Your electronic submission should include:

Your source code

An executable

Instructions for compiling/running your program and changing parameters

The data you’ve generated for your report

Your written Latex report as a pdf or doc file.

Submission will be done electronically using Sakai. Any questions regarding submission can be directed to Tyler at [email protected].

Please note that the virtual COMMONS is available to all students at Brock. You are not required, but if you prefer to (or need to) you can use the virtual COMMONS instead of a personal computer. Machines in the virtual COMMONS have IDEs for Java, Python, and C#.

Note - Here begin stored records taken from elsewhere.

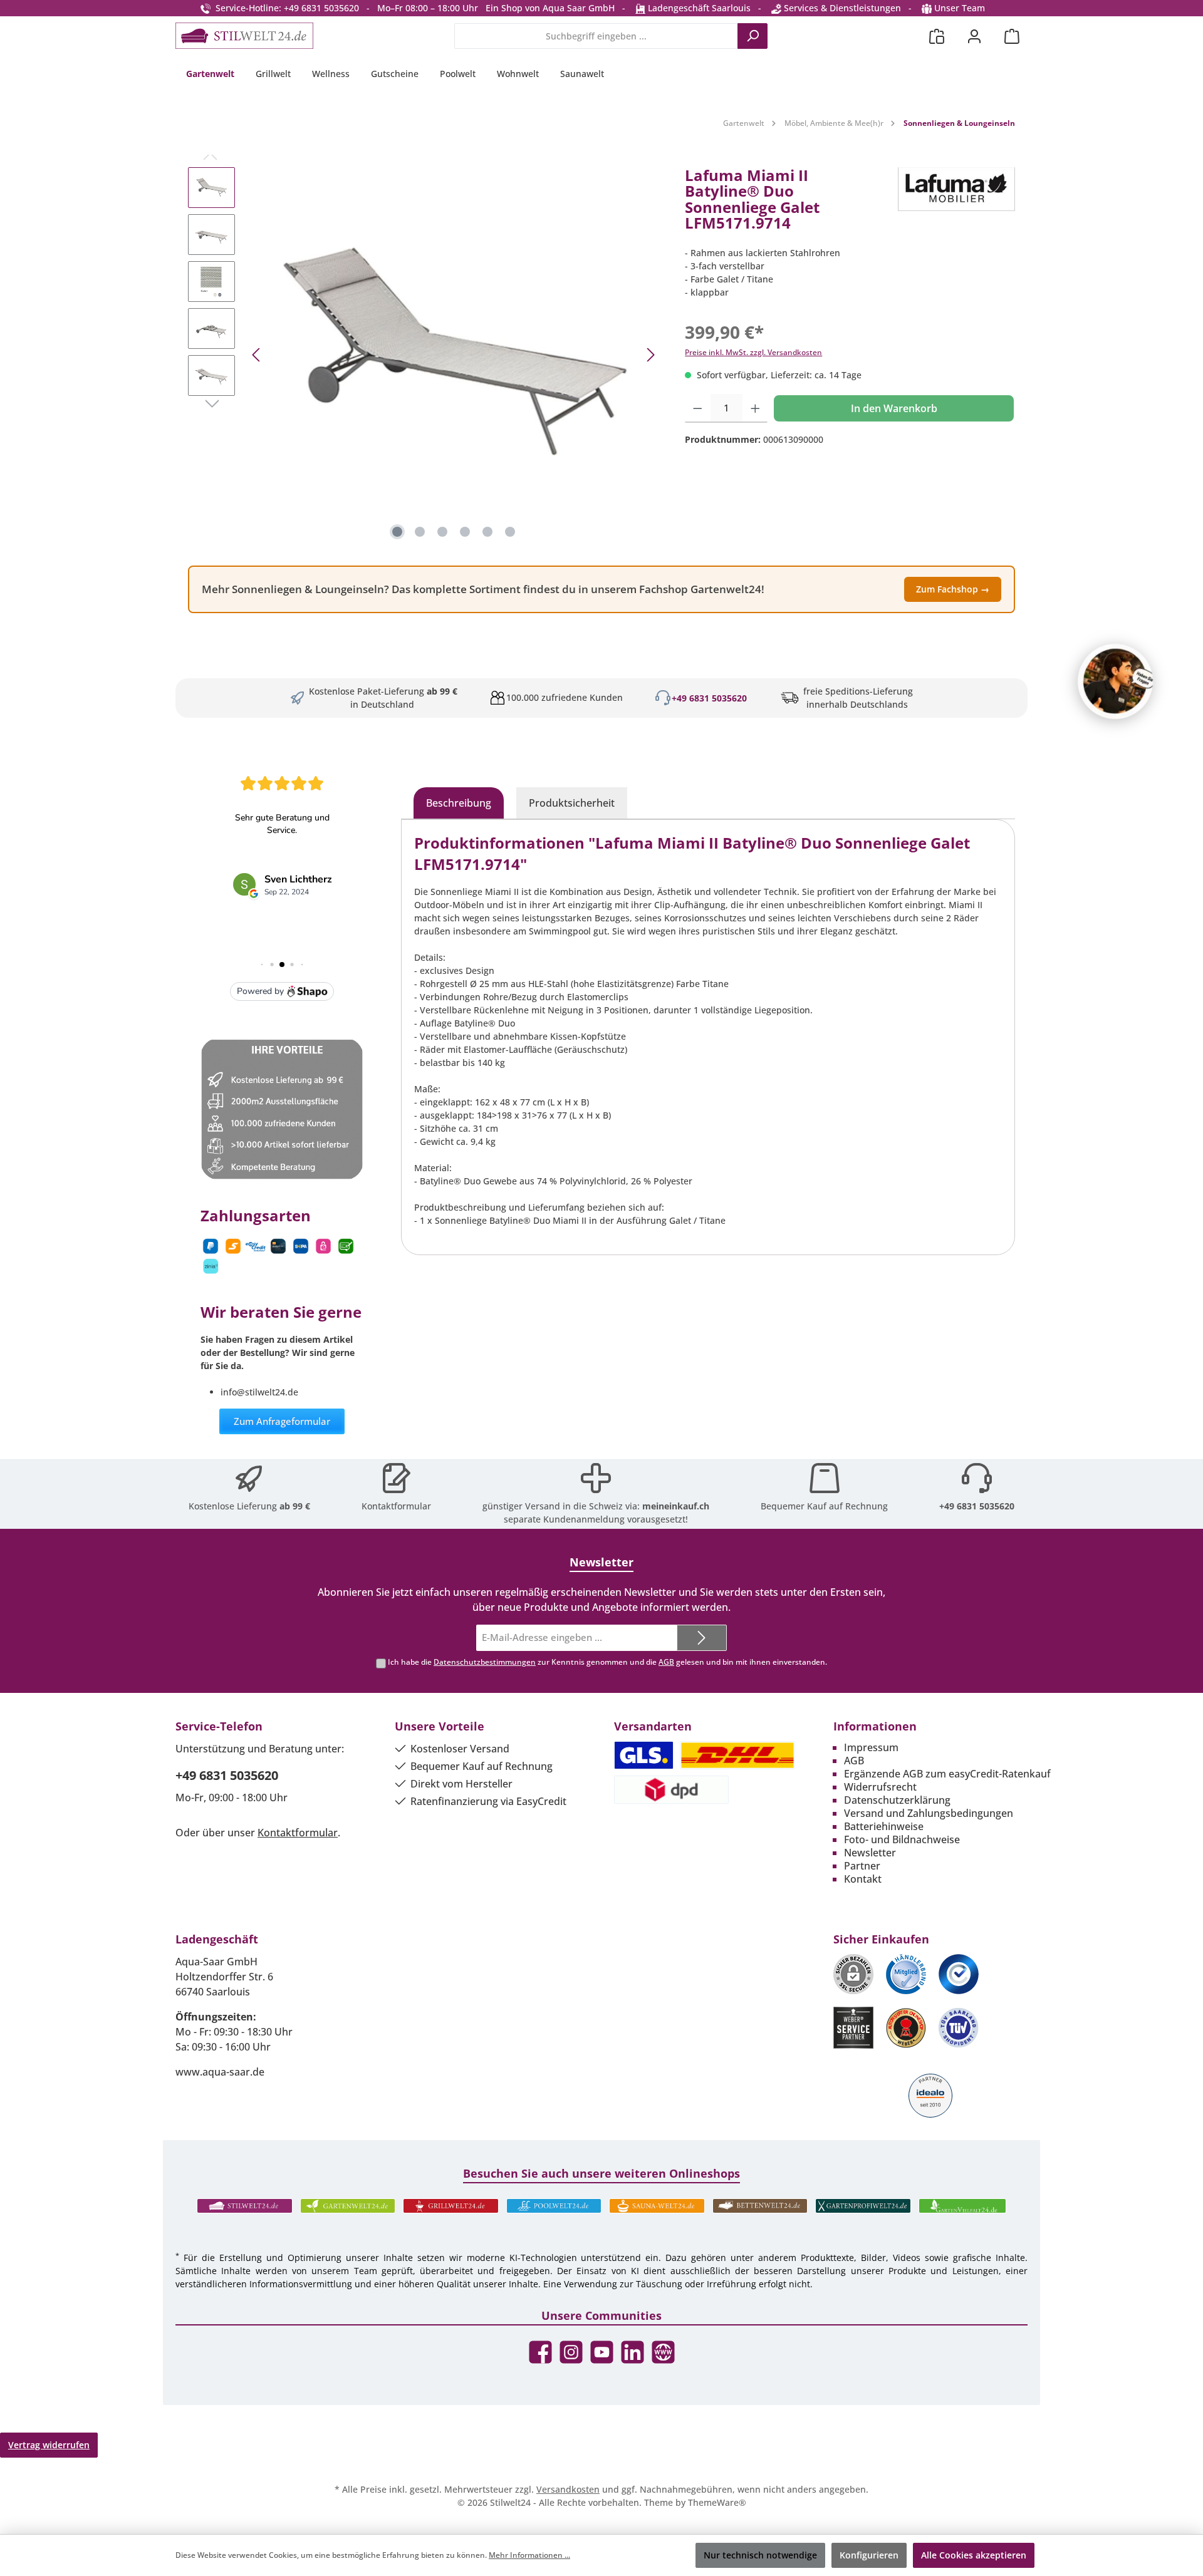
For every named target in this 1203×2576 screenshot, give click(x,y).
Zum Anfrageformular (282, 1421)
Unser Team (959, 8)
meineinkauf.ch (675, 1506)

Any questions/concerns regarding the grading of any assignment MUST be raised within 7 days of graded assignment hand-back. In this case, please send your concerns/questions to Course Coordinator: Tyler Crane at: “[email protected]”. To better serve you, please don't send multiple queries on the same topic to Tyler, Professor and other TAs. Tyler will be the point of contact for any such queries and the Professor will receive them all at once from Tyler.

Feel free to use any language (with reason) as long as it can be opened and executed on the lab computers. Examples include Java, C#, C++, and Python. No matter your choice of language, ensure you have provided sufficient comments such that your program can be understood. At minimum, include a comment describing each function/method and class/module. Unity projects are not allowed for this assignment.

This assignment is to be completed individually. Plagiarism detection software will be applied in this course for all submitted work. Additionally, a number of assignments will be randomly selected and the authors will be asked to explain their code and submitted documents.